Robert JohnsonA brotherhood periodical recently asked comments from its readers regarding the influence of sports, if sports were hurting church attendance and if people cared about it. There were lots of responses to this issue, many of which concurred that sports could be detrimental to faithfulness in worship. One person, however, responded, “What’s the big deal about kids missing irrelevant Bible classes and boring worship assemblies that they and their parents are not getting anything out of anyway? Isn’t this another example of measuring success by how many people show up?”

In thinking of this, of course, we should do our best, and we should offer our best to glorify God in our worship of Him. We can and should be relevant to the age in which we live, as God’s Word is always relevant to every aspect of our lives. “Let us consider how to stimulate one another to love and good deeds, not forsaking our own assembling together, as is the habit of some, but encouraging one another; and all the more as you see the day drawing near” (Hebrews 10:24-25 NASB).

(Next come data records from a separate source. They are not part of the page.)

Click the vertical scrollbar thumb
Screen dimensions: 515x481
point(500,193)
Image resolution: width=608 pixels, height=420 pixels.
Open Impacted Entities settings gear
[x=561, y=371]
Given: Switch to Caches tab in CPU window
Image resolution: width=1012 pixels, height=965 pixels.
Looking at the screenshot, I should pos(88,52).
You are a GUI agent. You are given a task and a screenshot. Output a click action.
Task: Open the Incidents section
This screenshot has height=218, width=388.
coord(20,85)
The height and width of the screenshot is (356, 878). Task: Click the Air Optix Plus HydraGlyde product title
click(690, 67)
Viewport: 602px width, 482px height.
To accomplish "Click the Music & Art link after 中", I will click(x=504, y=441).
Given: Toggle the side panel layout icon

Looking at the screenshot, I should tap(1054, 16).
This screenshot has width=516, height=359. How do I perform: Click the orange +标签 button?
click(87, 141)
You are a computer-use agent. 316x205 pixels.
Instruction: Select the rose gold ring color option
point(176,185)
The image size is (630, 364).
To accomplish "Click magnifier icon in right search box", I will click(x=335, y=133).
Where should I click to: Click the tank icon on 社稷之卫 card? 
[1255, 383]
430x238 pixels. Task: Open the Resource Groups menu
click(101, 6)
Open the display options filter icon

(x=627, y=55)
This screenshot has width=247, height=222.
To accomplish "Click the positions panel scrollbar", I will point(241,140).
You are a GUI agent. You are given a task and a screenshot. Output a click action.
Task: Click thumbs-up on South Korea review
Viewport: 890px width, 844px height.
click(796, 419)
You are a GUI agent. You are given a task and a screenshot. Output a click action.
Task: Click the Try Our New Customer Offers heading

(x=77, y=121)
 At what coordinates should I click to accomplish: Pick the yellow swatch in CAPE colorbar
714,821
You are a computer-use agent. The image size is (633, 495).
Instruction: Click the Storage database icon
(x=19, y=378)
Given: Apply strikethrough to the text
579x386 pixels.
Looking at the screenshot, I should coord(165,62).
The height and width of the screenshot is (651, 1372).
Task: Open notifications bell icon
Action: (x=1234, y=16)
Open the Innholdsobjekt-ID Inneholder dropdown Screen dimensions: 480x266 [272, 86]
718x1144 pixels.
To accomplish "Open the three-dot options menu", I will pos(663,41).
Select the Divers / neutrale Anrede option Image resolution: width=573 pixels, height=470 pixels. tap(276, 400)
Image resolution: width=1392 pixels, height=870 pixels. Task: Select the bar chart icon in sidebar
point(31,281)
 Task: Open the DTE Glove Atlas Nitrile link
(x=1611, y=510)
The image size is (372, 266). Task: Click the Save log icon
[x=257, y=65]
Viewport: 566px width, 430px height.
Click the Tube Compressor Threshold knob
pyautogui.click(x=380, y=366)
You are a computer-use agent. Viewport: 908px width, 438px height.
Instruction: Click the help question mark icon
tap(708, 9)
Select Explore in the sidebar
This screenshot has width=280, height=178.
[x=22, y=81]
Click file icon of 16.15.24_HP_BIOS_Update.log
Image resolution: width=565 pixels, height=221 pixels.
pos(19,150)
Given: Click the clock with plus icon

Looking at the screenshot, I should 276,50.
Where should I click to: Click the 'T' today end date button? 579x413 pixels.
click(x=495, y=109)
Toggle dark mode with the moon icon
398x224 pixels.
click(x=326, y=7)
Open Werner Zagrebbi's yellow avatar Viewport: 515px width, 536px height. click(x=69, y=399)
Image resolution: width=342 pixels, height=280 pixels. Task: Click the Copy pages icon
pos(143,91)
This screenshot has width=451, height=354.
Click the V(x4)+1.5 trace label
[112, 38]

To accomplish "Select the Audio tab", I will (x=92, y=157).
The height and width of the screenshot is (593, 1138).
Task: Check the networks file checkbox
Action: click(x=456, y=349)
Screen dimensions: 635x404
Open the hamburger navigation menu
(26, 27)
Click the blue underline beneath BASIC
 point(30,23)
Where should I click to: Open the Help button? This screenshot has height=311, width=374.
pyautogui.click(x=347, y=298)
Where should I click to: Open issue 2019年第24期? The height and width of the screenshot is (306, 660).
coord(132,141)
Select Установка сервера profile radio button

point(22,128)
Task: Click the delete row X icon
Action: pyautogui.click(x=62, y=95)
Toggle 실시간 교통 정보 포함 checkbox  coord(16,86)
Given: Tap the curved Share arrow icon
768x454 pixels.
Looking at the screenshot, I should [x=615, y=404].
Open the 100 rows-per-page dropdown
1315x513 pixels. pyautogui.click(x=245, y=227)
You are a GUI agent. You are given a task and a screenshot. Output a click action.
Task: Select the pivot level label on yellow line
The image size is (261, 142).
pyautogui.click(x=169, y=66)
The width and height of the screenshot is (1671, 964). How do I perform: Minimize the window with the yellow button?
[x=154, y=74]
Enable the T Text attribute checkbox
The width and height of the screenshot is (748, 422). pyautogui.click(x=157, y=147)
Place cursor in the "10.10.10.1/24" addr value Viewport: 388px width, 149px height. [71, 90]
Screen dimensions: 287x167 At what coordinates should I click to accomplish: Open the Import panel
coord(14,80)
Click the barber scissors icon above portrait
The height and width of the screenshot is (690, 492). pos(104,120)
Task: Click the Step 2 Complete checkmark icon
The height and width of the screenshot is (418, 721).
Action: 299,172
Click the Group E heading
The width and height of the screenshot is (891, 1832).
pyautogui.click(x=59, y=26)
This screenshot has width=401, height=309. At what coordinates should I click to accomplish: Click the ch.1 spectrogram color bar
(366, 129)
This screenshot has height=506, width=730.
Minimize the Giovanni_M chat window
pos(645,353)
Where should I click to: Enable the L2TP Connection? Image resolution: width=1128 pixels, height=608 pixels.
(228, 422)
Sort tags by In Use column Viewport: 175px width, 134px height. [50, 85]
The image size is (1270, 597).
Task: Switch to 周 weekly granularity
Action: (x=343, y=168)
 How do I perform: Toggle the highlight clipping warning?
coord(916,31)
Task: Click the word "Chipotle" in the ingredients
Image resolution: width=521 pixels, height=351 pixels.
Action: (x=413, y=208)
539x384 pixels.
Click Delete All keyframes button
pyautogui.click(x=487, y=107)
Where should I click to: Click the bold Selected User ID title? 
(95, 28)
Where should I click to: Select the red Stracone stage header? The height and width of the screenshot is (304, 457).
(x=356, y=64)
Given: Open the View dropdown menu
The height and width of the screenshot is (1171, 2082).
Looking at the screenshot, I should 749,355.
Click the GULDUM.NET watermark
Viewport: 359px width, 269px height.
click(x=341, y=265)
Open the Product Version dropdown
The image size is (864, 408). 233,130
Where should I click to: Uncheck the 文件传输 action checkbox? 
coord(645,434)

On the other hand, who decides whether worship is “boring” or not? Worship is the prerogative of God and is to be offered to Him from a pure and loving heart. If one comes to worship but expects it to be focused on what each person wants and desires, instead of what God desires, then how is God glorified in that? Each person present in worship comes with different feelings, different ideas and different expectations. A person could complain he or she didn’t get anything out of worship because the sermon topic didn’t address a specific issue, or the songs weren’t what one wanted to sing. Yet, would what you wanted in a sermon be what someone else wanted or needed? The songs you thought were boring to you, were they edifying to another? If worship is all about pleasing oneself, there can be no unity in the assembly, and some will leave each week thinking it was boring to them.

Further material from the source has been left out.